[Data records — start]
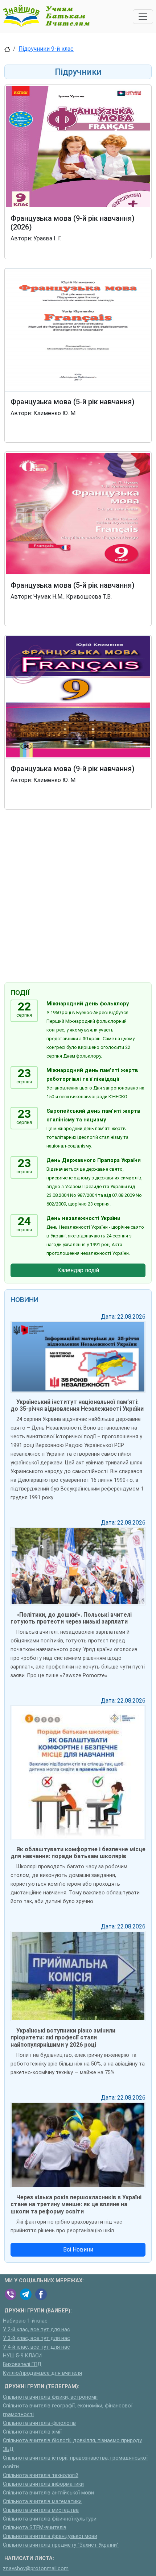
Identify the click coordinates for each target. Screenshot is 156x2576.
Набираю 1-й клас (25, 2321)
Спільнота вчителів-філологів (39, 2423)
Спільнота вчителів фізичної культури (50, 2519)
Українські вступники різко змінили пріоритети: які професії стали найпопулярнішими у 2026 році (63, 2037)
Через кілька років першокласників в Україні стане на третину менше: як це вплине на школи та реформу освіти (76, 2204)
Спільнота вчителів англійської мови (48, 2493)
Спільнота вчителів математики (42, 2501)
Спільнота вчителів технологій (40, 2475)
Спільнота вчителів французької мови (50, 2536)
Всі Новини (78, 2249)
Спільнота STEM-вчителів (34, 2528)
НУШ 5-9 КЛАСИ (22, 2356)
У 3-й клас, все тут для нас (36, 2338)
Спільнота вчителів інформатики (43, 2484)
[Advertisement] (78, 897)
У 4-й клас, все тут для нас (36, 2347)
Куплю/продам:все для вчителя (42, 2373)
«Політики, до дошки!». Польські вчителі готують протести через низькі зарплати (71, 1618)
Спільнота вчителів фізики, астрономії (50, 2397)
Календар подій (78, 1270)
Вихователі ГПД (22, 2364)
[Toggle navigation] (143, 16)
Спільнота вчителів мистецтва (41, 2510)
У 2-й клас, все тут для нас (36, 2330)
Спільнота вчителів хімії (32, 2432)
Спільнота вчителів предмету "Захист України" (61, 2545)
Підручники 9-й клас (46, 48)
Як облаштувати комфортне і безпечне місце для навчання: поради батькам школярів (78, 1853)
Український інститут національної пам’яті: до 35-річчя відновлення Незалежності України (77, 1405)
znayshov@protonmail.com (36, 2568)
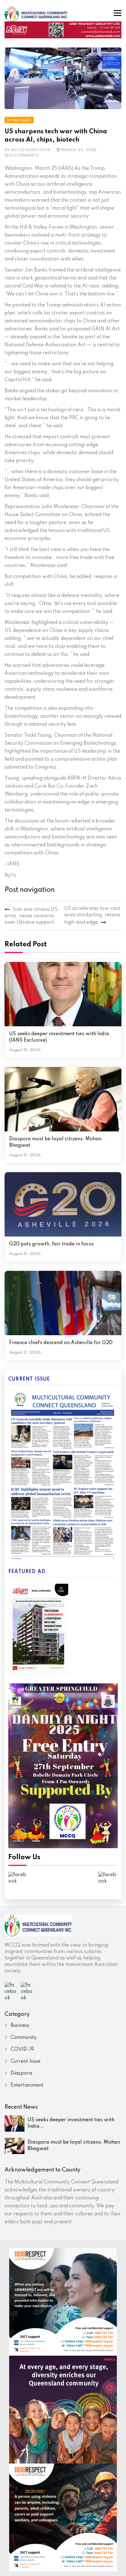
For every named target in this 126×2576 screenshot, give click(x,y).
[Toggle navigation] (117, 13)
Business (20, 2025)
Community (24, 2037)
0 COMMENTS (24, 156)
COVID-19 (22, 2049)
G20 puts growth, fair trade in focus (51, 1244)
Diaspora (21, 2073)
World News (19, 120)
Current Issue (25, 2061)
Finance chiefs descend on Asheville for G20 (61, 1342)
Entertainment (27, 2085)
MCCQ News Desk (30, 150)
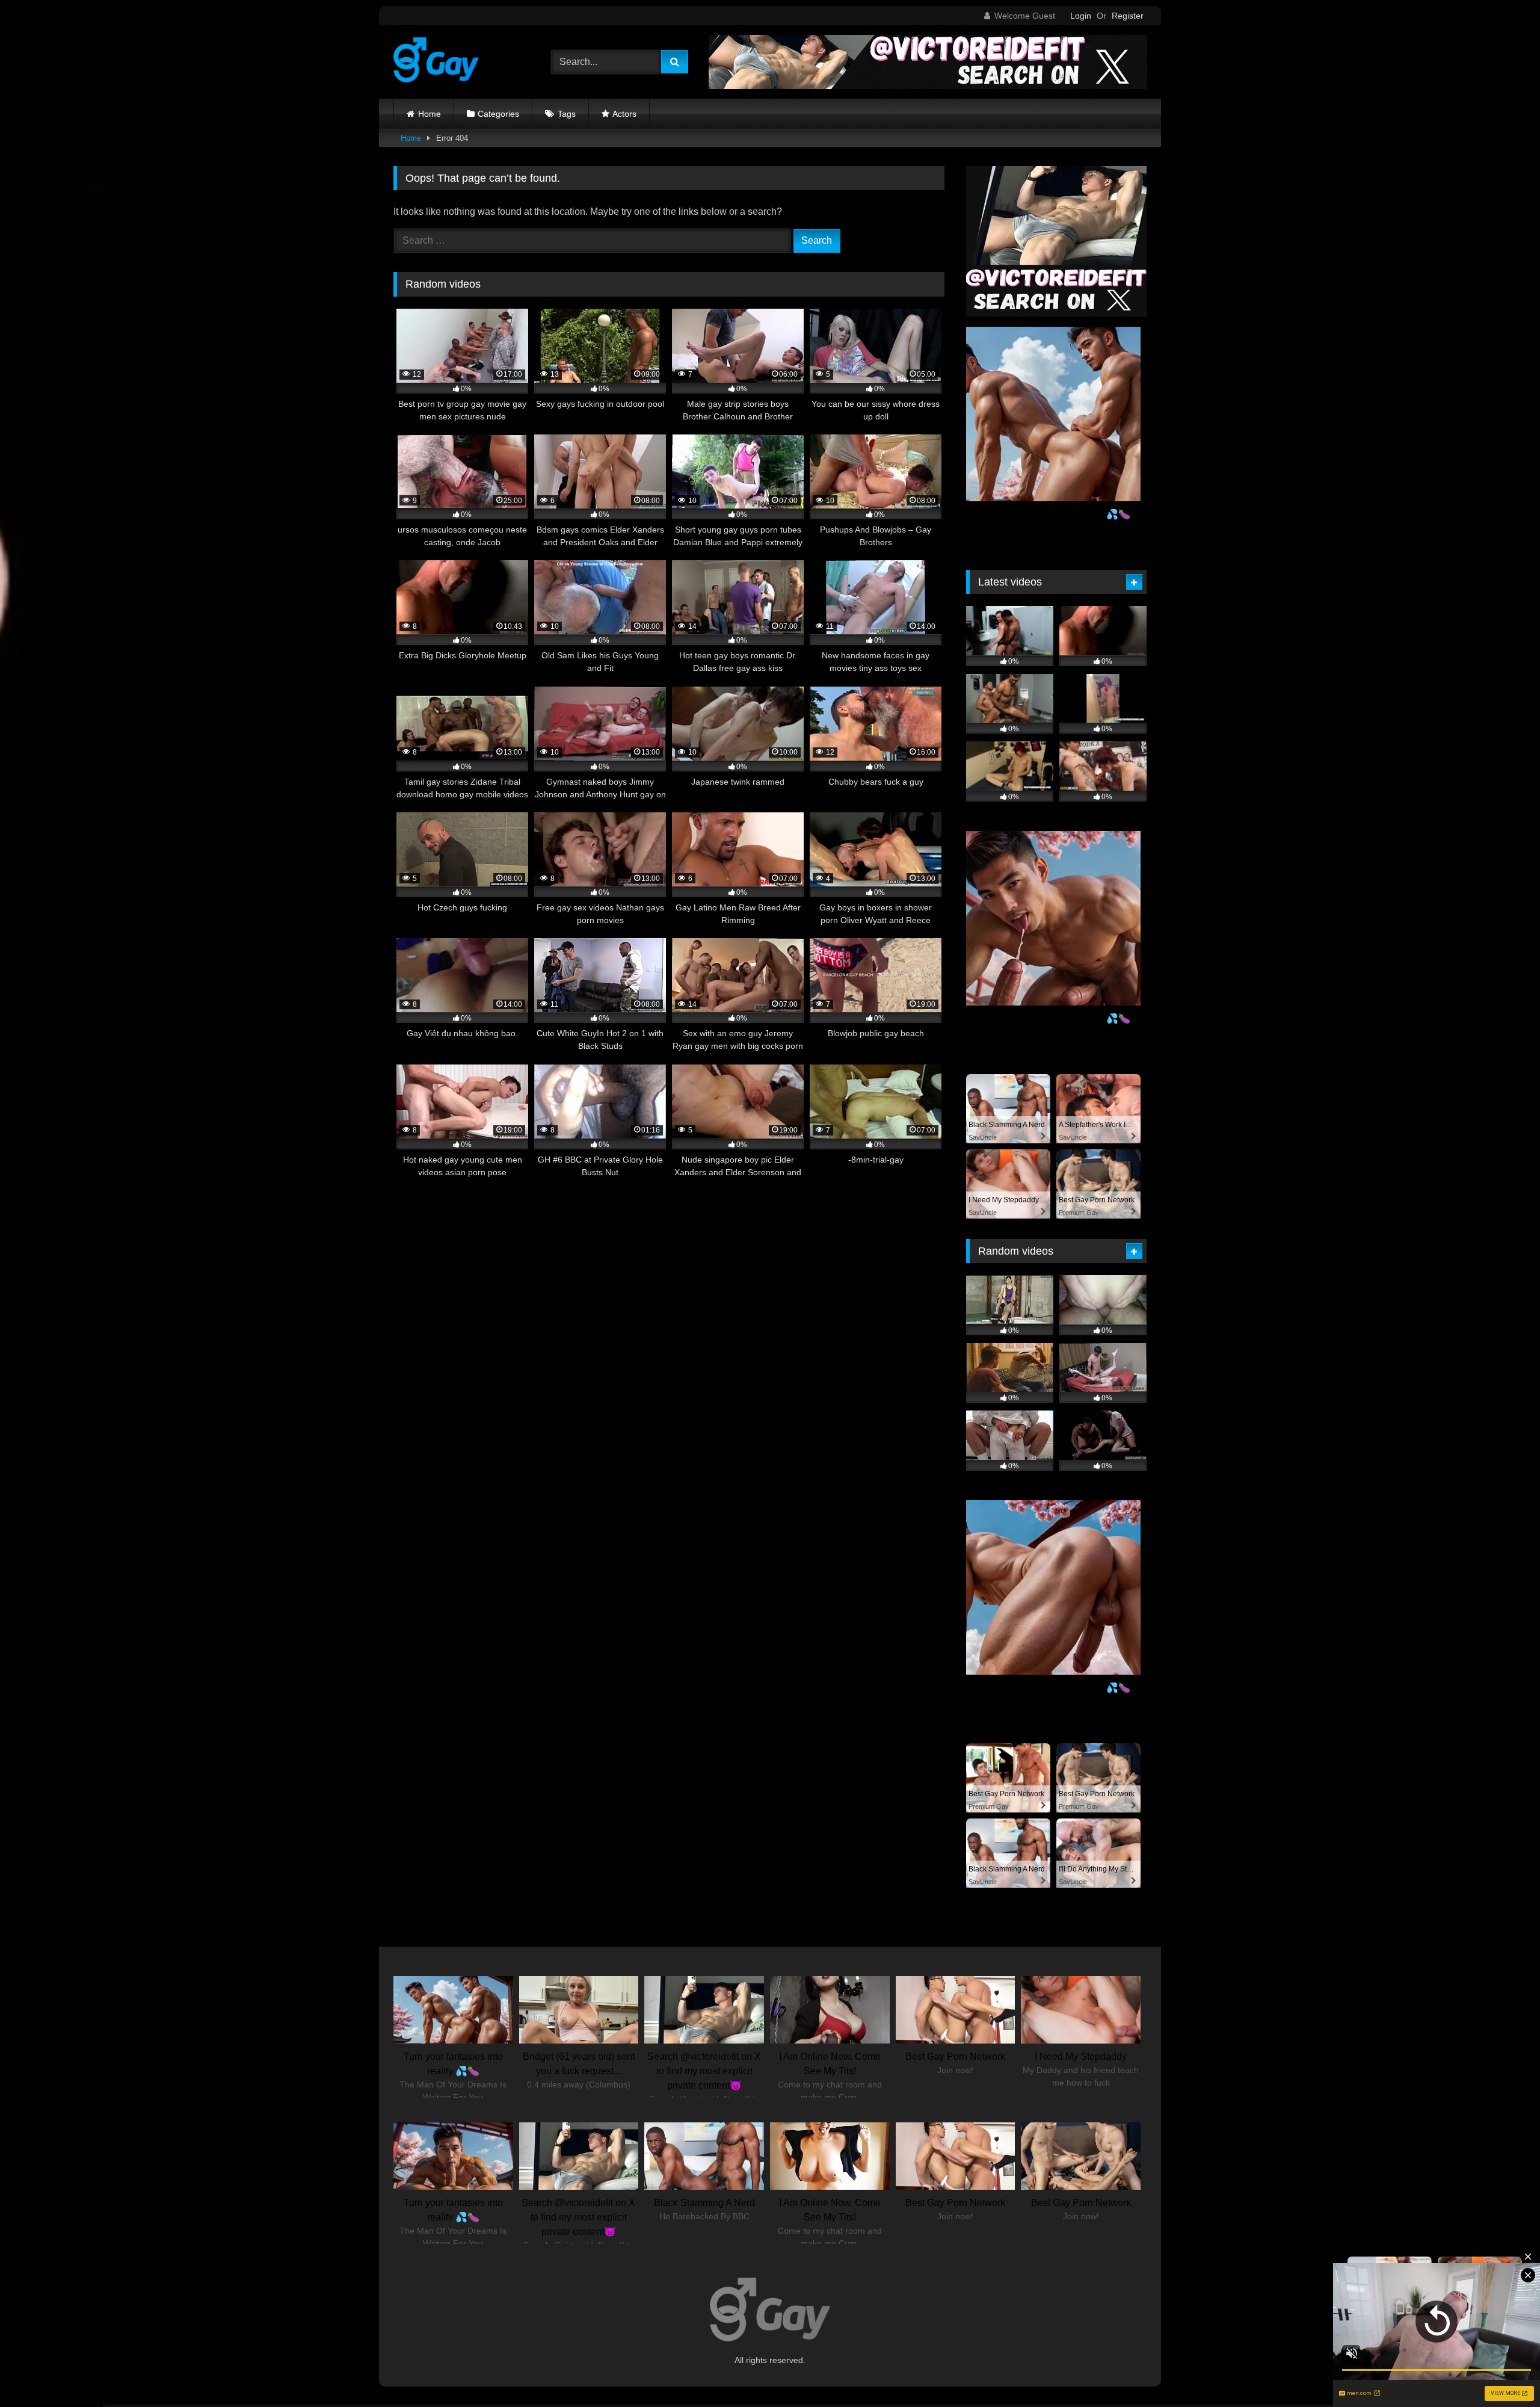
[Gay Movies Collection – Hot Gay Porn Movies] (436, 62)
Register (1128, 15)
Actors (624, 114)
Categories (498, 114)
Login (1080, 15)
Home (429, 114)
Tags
[Data records — finish]
> Try it
Leaving each picture behind, please give again exactly the lines above from the one with "Українські вступники різко" through the one with "World News (19, 120)", both included, and no others.

> Written answer
Українські вступники різко змінили пріоритети: які професії стали найпопулярнішими у 2026 році (63, 2037)
Через кілька років першокласників в Україні стане на третину менше: як це вплине на школи та реформу освіти (76, 2204)
Спільнота вчителів англійської мови (48, 2493)
Спільнота вчителів математики (42, 2501)
Спільнота вчителів технологій (40, 2475)
Спільнота вчителів французької мови (50, 2536)
Всі Новини (78, 2249)
Спільнота STEM-вчителів (34, 2528)
НУШ 5-9 КЛАСИ (22, 2356)
У 3-й клас, все тут для нас (36, 2338)
Спільнота вчителів інформатики (43, 2484)
[Advertisement] (78, 897)
У 4-й клас, все тут для нас (36, 2347)
Куплю/продам:все для вчителя (42, 2373)
«Політики, до дошки!». Польські вчителі готують протести через низькі зарплати (71, 1618)
Спільнота вчителів фізики, астрономії (50, 2397)
Календар подій (78, 1270)
Вихователі ГПД (22, 2364)
[Toggle navigation] (143, 16)
Спільнота вчителів мистецтва (41, 2510)
У 2-й клас, все тут для нас (36, 2330)
Спільнота вчителів хімії (32, 2432)
Спільнота вчителів предмету "Захист України" (61, 2545)
Підручники 9-й клас (46, 48)
Як облаштувати комфортне і безпечне місце для навчання: поради батькам школярів (78, 1853)
Український інститут національної пам’яті: до 35-річчя відновлення Незалежності України (77, 1405)
znayshov@protonmail.com (36, 2568)
For every named target in this 126×2576 screenshot, give click(x,y).
[Toggle navigation] (117, 13)
Business (20, 2025)
Community (24, 2037)
0 COMMENTS (24, 156)
COVID-19 (22, 2049)
G20 puts growth, fair trade in focus (51, 1244)
Diaspora (21, 2073)
World News (19, 120)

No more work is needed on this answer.